Paracrine Signalling From SOX2-Expressing Pituitary Embryonic Cells Is Required for Terminal Differentiation of Hormone-Producing Cells

Abstract

The pituitary gland is the master regulator of the endocrine system, housing six major hormone producing cell types. This gland is derived from Rathke’s Pouch, an invagination of the oral ectoderm. Hormone-producing pituitary cell lineages are derived from a population of embryonic cells expressing SOX2. ZFP36L1/Butyrate Response Factor 1 (BRF1) is an RNA binding protein that binds and targets mRNAs of various cytokines and chemokines for degradation prior to translation, attenuating secretion of inflammatory factors (Herranz et al. 2015). Here, we show that BRF1 is a novel marker expressed in SOX2+ cells in human and mouse pituitaries, suggesting that these cells may have a secretory profile. To investigate this possibility, we have combined molecular and genetic studies in vivo. We have used a novel mouse model, R26lsl-mBRF1 that allows the expression of a mutant, constitutively active BRF1 protein upon Cre-mediated recombination, alongside our lab’s models (Hesx1Cre/+ and Sox2CreERT2/+), to express mutant BRF1 in HESX1+ and SOX2+ cells during development and postnatally. This approach results in pituitary hypoplasia and severe hypopituitarism due to a failure of cell-lineage specified cells to differentiate into hormone-producing cells.

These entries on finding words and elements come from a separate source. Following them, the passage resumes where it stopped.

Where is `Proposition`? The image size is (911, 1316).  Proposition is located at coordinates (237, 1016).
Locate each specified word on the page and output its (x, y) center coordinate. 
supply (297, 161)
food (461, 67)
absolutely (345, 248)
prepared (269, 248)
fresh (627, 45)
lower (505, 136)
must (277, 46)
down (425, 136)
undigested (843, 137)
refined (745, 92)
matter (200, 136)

Hormone production in these mutant cells, however, can be rescued in vitro through co-culture with WT pituitaries and in vivo in chimeric pituitaries, highlighting a cell non-autonomous mechanism underlying the phenotype. Single cell RNA sequencing of WT and Sox2CreERT2/+;R26lsl-mBRF1 murine embryonic pituitaries, as well as use publicly available human pituitary single cell datasets, have allowed us to identify specific cytokines and chemokines secreted by SOX2+ cells, as well as downstream intracellular signalling pathways in differentiating cells (Zhang et al. 2020), which may be responsible for controlling terminal differentiation of hormone-producing cells within the developing pituitary. Together with our recently published data, these results support the notion that SOX2+ pituitary stem cells play a critical paracrine role in controlling progenitor cell proliferation and terminal differentiation (Russell et al. 2021).